▸ **DATA**

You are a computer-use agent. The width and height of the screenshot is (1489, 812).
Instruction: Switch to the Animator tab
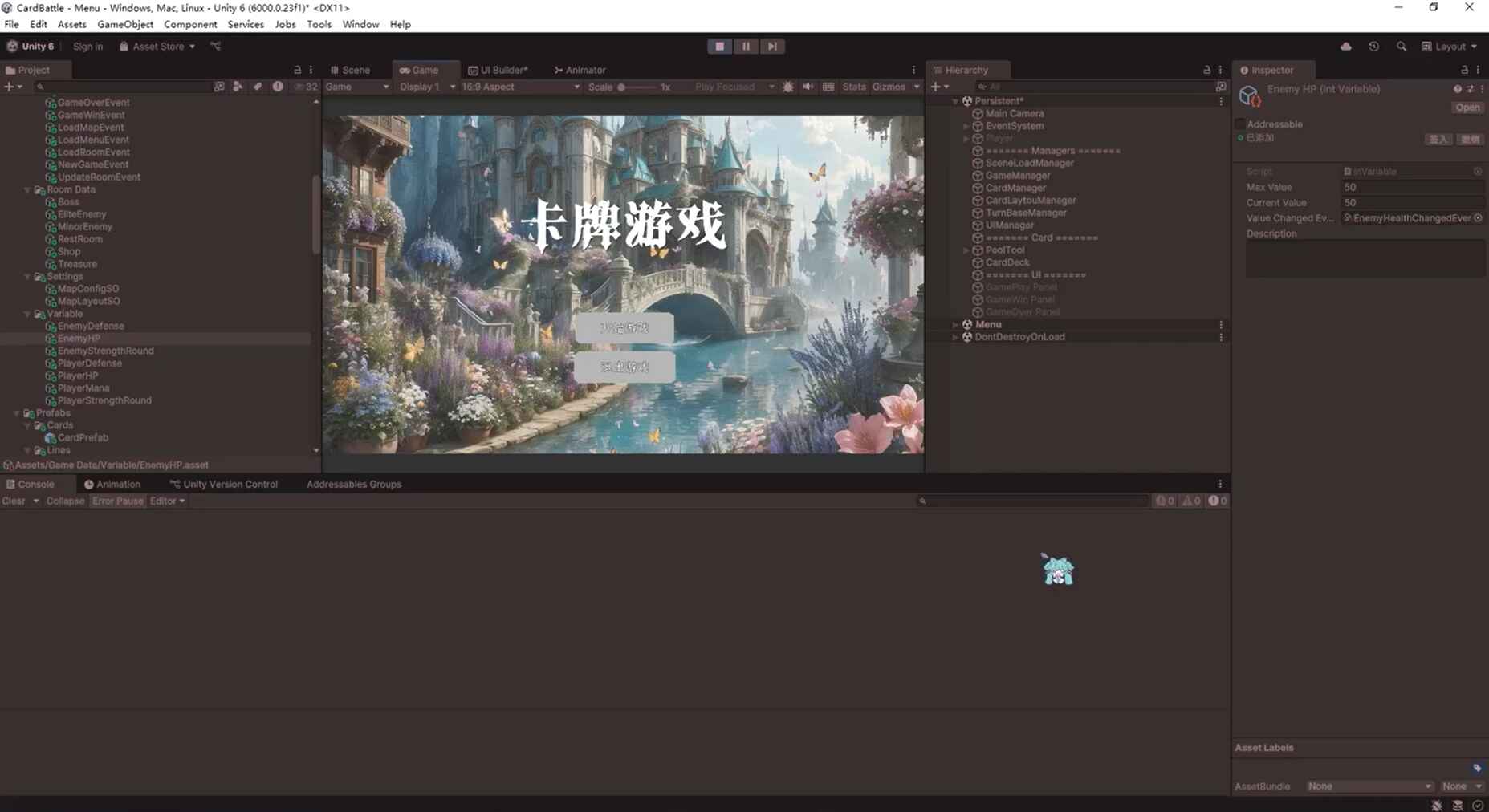click(x=580, y=70)
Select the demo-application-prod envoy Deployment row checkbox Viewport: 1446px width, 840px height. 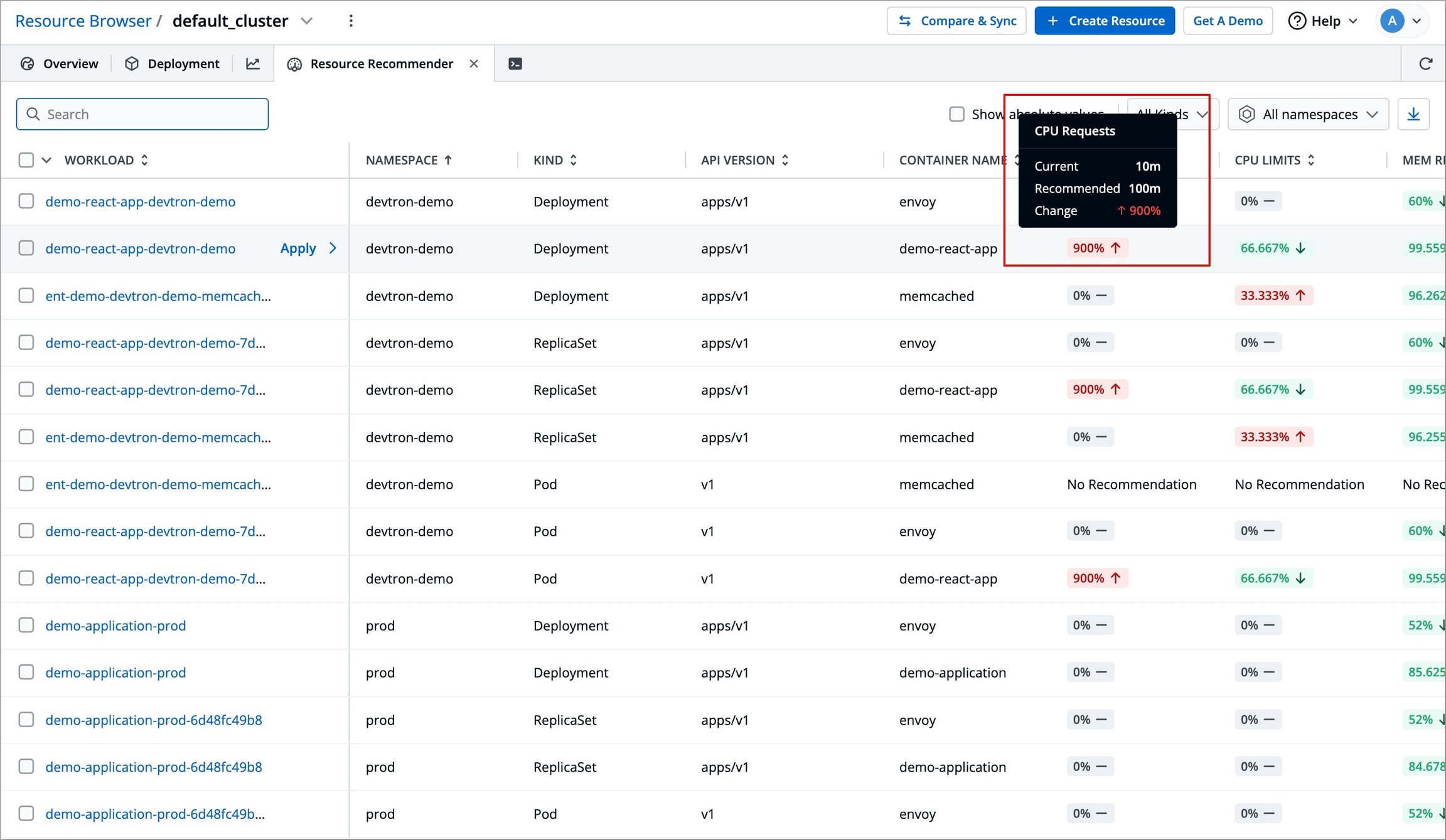coord(26,625)
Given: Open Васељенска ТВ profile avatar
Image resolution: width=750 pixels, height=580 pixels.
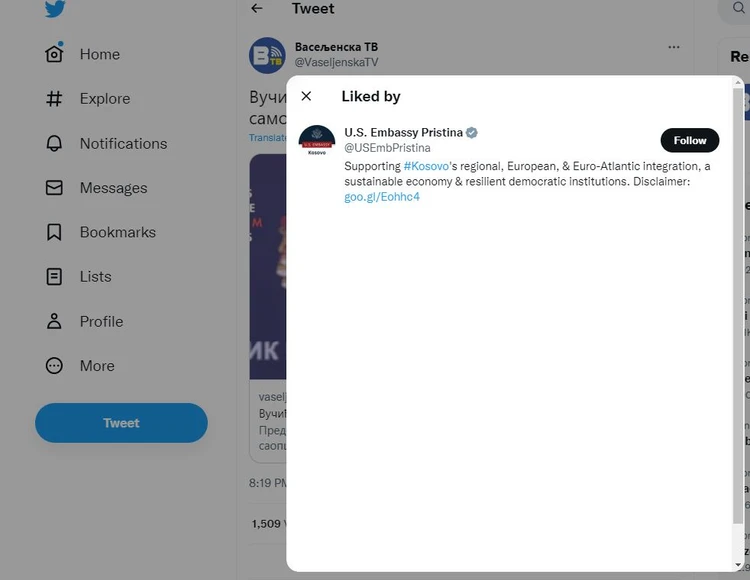Looking at the screenshot, I should point(267,55).
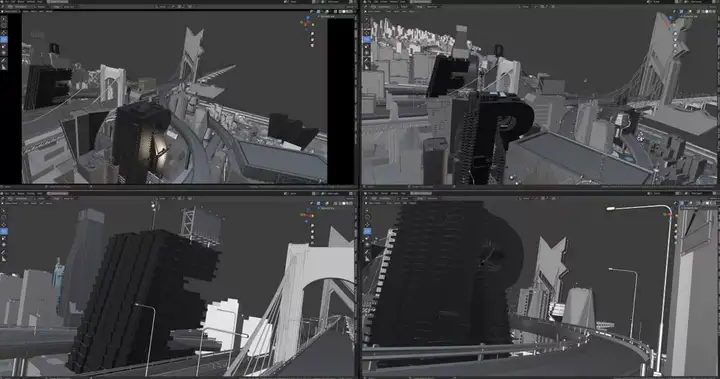The width and height of the screenshot is (720, 379).
Task: Click the highlighted active tool in bottom-right viewport toolbar
Action: coord(367,232)
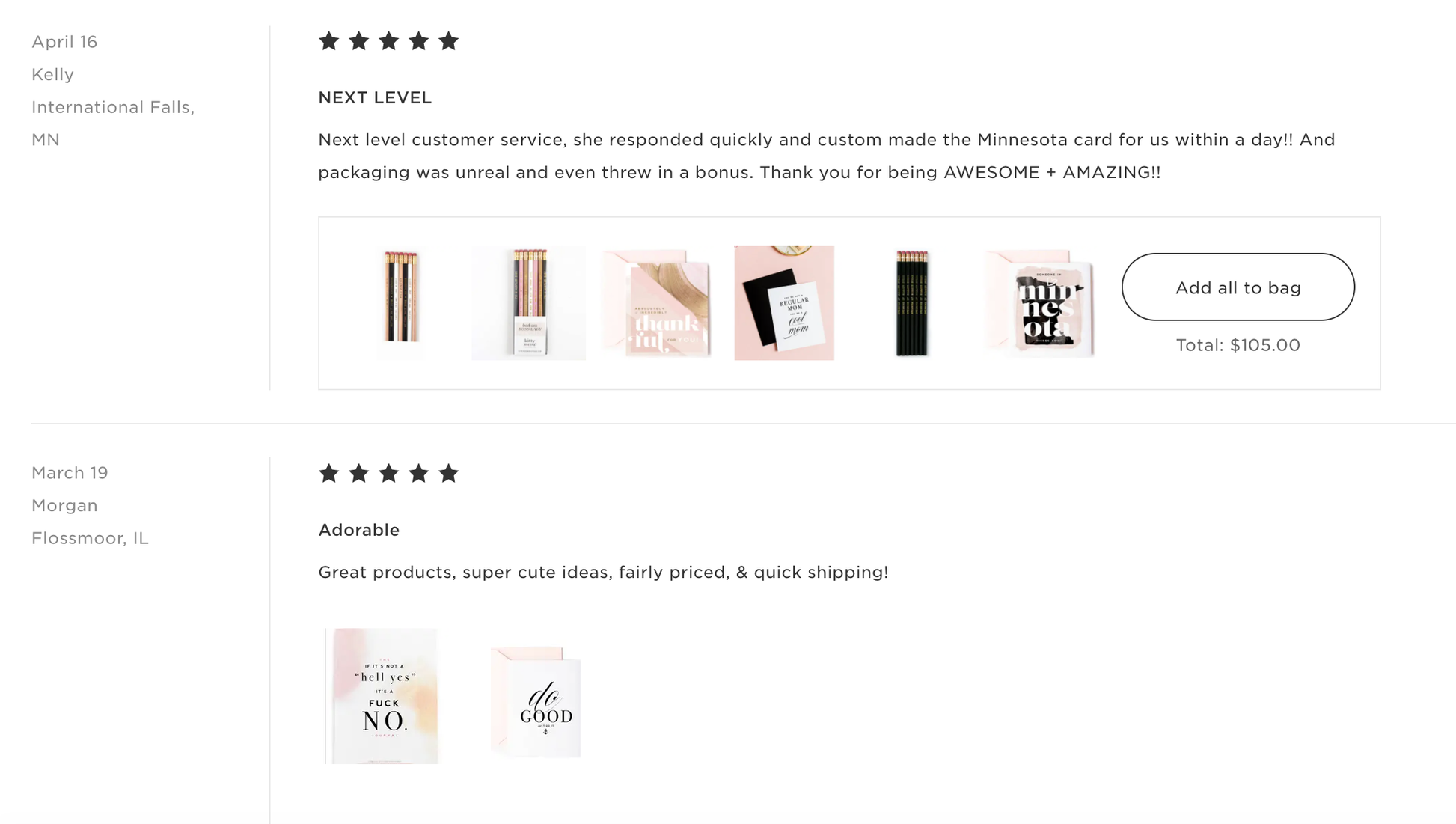
Task: View the 'Do Good' card thumbnail
Action: pyautogui.click(x=536, y=701)
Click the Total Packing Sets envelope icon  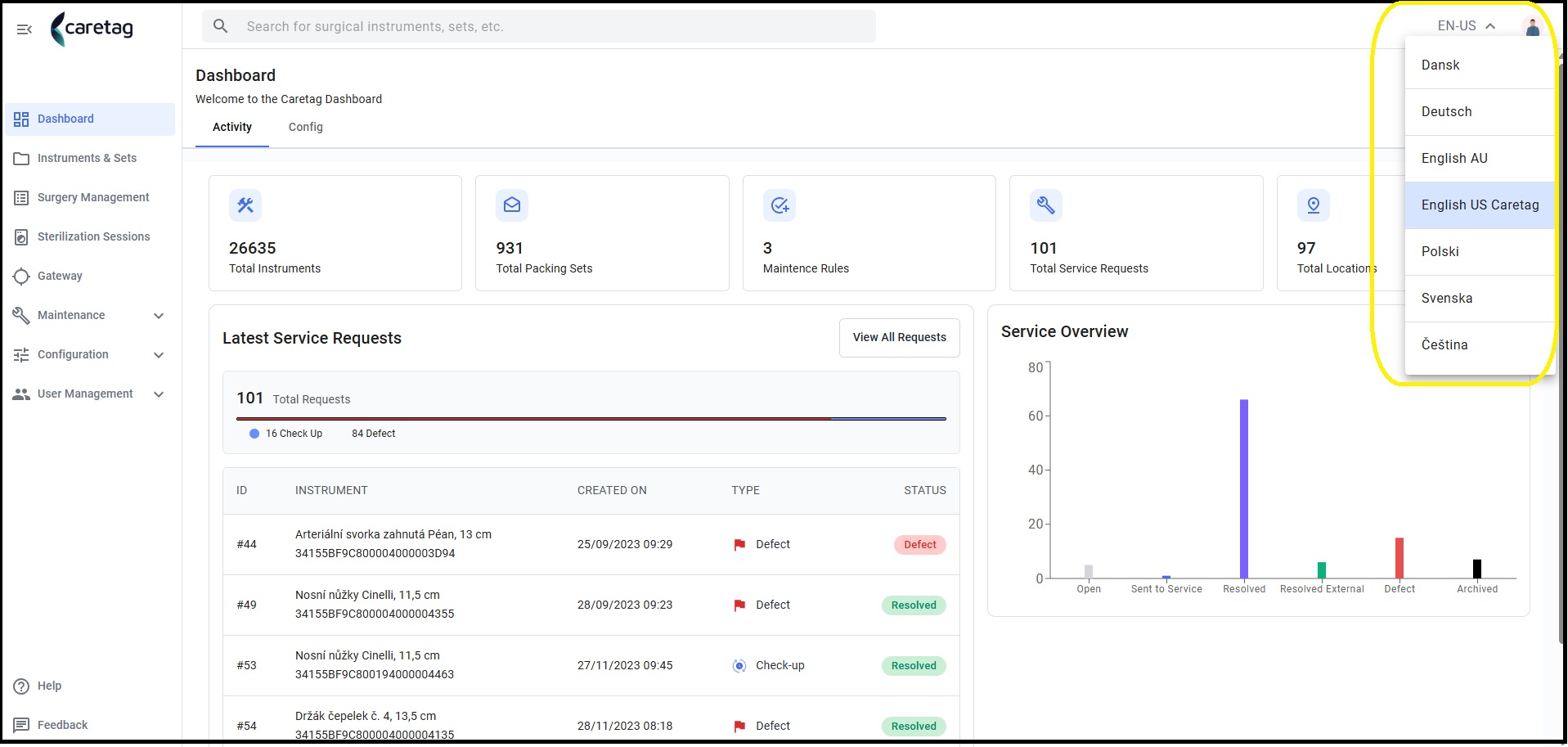(512, 205)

▸ **EXERCISE**
Output the stretch from the line containing "Given: Open Васељенска ТВ profile avatar" through the line containing "Action: pyautogui.click(x=536, y=701)", without the pictures.

▸ **FINAL ANSWER**
Given: Open Васељенска ТВ profile avatar
Image resolution: width=750 pixels, height=580 pixels.
Looking at the screenshot, I should point(267,55).
The width and height of the screenshot is (720, 379).
Task: Click the highlighted active tool in bottom-right viewport toolbar
Action: coord(367,232)
Task: View the 'Do Good' card thumbnail
Action: pyautogui.click(x=536, y=701)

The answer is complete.